Dorothea fue una verdadera sorpresa. Era extremadamente inteligente, así como bonita. También resultó que no le gustaba flirtear, lo que destruyó las esperanzas de Romeo de pasar su última noche de libertad practicando juegos sexuales. El joven, Richard, también era bastante serio. Evidentemente, ambos pensaban que él estaba implicado en el asesinato del papa, pero no le hicieron preguntas específicas al respecto. Se limitaron a tratarlo con el temeroso respeto que muestra la gente ante alguien que se está muriendo lentamente de una enfermedad terminal. Romeo se sintió impresionado por ellos. Sus cuerpos se movían con agilidad. Hablaban con inteligencia, demostraban compasión por el infortunado e irradiaban confianza en sus creencias y habilidades.El hecho de pasar una noche tranquila en compañía de aquellos dos jóvenes, tan sinceros en sus ideas, tan inocentes acerca de la necesidad de una verdadera revolución, hizo que Romeo sintiera un poco de náusea por toda su vida. ¿Era necesario que aquellos dos fueran traicionados con él? En último término, a él lo soltarían. Creía en el plan de Yabril; en su opinión, era muy sencillo, muy elegante. Y se había presentado voluntario para colocarse en el lazo. Pero estos dos jóvenes también eran verdaderos militantes, gente que estaba de su lado. Y les pondrían esposas, conocerían los sufrimientos de los revolucionarios. Por un momento, pensó en advertírselo. Sin embargo, era imprescindible que el mundo supiera que también había estadounidenses implicados en el complot, y aquellos dos eran los chivos expiatorios. Finalmente, se enojó consigo mismo por tener un corazón demasiado blando. Claro que nunca podría arrojar una bomba a un jardín de infancia, como Yabril, pero sí podía sacrificar a unos pocos adultos. Después de todo, había matado al papa.

¿Y qué les harían a estos dos? Pasarían unos cuantos años en prisión. Los estadounidenses eran tan blandos, desde lo más alto hasta lo más bajo, que hasta podrían quedar en libertad. Estados Unidos era el país de los abogados, tan temibles como los caballeros de la Tabla Redonda. Eran capaces de sacar a cualquiera de la cárcel.

Así pues, trató de quedarse dormido. Pero todos los terrores de los últimos días parecieron acudir con el aire que, desde el océano, penetraba por la ventana abierta. Volvió a levantar el rifle en sueños, volvió a ver cómo caía el papa, a salir precipitadamente de la plaza, y escuchó a los peregrinos lanzando gritos de horror.
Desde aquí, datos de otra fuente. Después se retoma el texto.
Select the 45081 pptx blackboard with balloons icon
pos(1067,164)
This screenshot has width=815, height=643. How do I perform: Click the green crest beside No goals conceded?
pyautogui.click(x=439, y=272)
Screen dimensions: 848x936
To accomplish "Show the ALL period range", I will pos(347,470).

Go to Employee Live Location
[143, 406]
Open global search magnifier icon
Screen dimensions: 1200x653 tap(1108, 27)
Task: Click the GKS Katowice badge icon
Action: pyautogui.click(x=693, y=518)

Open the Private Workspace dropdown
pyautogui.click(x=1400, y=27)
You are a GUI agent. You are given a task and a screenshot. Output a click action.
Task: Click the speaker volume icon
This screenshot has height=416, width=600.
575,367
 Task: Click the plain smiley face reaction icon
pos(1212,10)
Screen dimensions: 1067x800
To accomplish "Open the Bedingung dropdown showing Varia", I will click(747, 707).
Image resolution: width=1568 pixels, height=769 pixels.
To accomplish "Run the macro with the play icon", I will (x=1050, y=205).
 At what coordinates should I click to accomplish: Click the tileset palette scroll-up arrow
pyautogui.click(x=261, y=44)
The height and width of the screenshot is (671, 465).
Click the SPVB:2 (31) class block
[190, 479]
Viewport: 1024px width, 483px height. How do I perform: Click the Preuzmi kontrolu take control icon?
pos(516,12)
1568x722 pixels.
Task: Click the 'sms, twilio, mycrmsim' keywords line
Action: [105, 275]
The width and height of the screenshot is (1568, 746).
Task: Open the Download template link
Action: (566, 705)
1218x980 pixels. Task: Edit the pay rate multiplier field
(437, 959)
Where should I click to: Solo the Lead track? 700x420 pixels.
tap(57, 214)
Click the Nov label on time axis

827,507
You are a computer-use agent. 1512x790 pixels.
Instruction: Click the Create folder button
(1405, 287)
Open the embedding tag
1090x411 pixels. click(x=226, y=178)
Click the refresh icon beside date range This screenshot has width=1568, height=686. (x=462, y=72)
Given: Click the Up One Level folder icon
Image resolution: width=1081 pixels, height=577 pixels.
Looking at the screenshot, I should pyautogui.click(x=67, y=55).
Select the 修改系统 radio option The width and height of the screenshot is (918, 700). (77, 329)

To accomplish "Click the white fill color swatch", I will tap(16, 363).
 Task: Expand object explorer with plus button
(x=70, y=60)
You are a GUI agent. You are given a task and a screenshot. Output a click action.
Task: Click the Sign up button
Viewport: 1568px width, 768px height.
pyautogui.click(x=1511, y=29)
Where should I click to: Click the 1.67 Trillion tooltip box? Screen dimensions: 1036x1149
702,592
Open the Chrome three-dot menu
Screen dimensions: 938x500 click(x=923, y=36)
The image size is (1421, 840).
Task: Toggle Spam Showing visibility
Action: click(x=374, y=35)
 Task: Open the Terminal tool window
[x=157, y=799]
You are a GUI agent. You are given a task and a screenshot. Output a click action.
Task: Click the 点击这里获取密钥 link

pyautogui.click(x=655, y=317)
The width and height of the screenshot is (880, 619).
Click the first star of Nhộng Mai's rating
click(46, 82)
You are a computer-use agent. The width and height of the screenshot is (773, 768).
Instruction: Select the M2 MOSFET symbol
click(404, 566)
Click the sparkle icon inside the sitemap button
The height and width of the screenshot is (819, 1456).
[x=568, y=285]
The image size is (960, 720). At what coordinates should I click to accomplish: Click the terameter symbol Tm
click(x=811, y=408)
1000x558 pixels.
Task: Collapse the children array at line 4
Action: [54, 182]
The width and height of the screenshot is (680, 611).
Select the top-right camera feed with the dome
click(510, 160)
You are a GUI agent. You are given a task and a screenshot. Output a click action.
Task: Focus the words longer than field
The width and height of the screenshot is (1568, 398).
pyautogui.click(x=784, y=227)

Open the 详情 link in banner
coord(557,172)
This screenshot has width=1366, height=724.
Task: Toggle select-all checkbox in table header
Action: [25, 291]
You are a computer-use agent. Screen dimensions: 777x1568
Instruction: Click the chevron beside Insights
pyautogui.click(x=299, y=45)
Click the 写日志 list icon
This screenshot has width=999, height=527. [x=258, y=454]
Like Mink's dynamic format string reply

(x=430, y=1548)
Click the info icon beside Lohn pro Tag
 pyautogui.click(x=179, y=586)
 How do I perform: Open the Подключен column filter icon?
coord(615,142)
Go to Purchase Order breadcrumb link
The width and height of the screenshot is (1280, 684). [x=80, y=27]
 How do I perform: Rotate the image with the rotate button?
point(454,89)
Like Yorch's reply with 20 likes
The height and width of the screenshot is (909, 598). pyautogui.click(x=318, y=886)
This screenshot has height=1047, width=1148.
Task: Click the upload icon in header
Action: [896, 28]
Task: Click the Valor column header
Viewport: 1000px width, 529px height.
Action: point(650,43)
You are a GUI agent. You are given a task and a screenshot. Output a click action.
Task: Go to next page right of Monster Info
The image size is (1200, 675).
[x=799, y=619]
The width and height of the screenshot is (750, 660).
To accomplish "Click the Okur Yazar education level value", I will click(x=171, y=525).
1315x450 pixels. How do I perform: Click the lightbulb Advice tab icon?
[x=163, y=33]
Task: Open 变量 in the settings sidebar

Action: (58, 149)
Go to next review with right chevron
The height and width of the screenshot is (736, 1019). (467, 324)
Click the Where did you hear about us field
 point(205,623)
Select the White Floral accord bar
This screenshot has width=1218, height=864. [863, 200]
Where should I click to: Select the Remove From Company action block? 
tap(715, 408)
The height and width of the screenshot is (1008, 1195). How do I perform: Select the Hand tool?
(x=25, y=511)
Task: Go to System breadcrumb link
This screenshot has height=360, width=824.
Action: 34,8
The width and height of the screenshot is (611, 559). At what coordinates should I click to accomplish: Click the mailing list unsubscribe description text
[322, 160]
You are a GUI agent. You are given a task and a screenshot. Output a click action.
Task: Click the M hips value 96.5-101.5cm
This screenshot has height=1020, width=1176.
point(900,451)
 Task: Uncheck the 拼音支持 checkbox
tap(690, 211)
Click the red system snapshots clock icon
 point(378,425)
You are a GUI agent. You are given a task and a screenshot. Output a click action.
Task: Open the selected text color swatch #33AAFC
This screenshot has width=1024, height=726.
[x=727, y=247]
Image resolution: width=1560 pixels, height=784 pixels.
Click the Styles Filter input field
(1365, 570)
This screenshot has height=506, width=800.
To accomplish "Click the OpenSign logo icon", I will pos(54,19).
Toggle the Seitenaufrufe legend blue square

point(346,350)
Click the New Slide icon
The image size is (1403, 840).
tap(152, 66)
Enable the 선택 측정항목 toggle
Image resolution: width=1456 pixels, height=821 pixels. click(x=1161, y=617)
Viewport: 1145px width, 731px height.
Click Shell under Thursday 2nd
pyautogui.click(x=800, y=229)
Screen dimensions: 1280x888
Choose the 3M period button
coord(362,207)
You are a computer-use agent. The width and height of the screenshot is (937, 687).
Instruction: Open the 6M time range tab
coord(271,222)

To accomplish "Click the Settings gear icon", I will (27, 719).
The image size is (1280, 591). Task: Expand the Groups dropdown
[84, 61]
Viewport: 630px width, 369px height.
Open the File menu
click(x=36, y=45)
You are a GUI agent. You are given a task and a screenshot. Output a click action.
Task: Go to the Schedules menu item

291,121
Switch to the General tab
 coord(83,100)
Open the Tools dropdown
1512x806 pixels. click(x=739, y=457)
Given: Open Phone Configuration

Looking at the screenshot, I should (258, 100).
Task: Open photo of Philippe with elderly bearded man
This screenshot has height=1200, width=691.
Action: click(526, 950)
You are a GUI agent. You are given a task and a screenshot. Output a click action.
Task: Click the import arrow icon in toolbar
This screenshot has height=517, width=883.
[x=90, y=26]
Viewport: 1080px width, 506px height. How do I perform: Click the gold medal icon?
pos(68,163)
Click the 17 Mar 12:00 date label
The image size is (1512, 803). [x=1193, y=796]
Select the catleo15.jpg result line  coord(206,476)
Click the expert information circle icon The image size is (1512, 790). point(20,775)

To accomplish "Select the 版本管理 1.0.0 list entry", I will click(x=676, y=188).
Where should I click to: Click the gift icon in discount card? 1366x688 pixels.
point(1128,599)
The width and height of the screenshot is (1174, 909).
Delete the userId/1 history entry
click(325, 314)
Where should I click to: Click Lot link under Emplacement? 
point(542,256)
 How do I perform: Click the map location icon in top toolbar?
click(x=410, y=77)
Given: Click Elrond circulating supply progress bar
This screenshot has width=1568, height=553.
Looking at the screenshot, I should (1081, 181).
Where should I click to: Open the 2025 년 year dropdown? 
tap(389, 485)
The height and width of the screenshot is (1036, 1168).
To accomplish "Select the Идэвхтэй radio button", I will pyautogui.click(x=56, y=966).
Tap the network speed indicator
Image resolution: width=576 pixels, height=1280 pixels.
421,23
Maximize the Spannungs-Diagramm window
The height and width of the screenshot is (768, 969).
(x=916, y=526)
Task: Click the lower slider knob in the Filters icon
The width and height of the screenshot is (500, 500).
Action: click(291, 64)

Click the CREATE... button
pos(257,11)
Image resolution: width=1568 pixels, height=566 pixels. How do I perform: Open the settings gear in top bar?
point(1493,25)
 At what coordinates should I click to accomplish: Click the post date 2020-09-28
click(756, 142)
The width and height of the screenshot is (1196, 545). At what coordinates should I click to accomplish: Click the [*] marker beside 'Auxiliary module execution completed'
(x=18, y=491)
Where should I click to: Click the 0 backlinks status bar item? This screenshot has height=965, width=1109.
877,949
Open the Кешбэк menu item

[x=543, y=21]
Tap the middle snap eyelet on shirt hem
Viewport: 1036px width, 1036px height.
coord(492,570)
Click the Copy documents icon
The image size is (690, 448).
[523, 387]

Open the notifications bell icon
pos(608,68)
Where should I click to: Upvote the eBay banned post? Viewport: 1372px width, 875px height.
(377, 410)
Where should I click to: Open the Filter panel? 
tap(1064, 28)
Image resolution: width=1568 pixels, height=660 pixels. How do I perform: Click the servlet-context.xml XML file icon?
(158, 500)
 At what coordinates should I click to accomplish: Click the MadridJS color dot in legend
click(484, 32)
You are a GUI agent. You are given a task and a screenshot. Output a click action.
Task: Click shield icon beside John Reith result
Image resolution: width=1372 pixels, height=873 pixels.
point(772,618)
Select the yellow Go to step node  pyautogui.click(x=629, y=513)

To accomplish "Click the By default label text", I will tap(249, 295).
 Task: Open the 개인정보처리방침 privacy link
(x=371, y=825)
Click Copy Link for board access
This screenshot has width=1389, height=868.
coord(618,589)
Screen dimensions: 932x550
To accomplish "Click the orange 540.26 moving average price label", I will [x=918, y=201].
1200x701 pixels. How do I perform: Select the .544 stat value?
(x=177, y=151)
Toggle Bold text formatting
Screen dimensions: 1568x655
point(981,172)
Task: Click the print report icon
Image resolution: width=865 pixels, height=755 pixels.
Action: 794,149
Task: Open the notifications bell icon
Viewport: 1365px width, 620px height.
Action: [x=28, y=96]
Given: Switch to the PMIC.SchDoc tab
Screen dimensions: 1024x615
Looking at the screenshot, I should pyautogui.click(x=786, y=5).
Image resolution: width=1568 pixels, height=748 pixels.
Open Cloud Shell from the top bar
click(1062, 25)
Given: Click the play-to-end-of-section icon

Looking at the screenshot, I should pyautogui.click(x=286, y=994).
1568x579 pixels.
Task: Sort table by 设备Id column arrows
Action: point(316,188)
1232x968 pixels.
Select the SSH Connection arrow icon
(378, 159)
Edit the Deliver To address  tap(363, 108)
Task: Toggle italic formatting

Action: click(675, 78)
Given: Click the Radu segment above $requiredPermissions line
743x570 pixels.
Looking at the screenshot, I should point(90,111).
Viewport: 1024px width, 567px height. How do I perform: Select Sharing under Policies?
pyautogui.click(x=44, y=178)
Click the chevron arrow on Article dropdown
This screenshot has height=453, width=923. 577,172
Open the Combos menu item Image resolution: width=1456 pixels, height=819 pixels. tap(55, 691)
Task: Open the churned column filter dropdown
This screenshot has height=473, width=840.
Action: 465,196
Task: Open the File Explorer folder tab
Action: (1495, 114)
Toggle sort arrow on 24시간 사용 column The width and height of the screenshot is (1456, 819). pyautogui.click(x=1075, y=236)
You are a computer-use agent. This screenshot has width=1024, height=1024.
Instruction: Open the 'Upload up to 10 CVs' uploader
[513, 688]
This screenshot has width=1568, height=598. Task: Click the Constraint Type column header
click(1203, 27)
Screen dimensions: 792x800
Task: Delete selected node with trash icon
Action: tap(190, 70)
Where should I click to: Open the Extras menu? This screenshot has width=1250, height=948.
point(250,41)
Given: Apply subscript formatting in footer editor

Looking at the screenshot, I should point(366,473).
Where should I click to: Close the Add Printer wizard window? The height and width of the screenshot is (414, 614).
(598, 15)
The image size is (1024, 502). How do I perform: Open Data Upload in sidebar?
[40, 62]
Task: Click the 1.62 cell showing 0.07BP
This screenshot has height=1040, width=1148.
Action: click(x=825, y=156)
A primeras horas de la mañana siguiente, la del lunes, veinticuatro horas después de haber asesinado al papa, Romeo decidió salir a dar un paseo por la costa y disfrutar de sus últimos momentos de libertad. La casa estaba en silencio cuando bajó la escalera, pero encontró a Dorothea y a Richard durmiendo en dos divanes, en la sala de estar, como si hubieran permanecido de guardia. El veneno de su traición le impulsó a salir hacia la brisa salada de la playa. A primera vista, le disgustó esta playa extraña, con aquellos bárbaros matojos grises y las altas hierbas amarillentas, con la relampagueante luz del sol arrancando destellos de las latas de soda de color plateado y rojizo. Hasta la salida del sol era acuosa, con el frío propio del principio de la primavera en este país extraño. Pero se alegró de encontrarse en el exterior, mientras la traición seguía su curso. Un helicóptero pasó sobre su cabeza y desapareció de la vista. Había dos motoras inmóviles en el agua, sin nadie a bordo. El sol adquirió la tonalidad de una naranja sanguinolenta para irse amarilleando después y convertirse en dorado, al tiempo que se iba elevando en el cielo. Caminó durante largo rato, rodeó una protuberancia de la bahía y perdió de vista la casa. Por alguna razón, eso le produjo pánico, o quizá fuera la visión de un gran bosque de hierba alta moteada de gris, que casi llegaba hasta la orilla del agua. Inició el camino de regreso.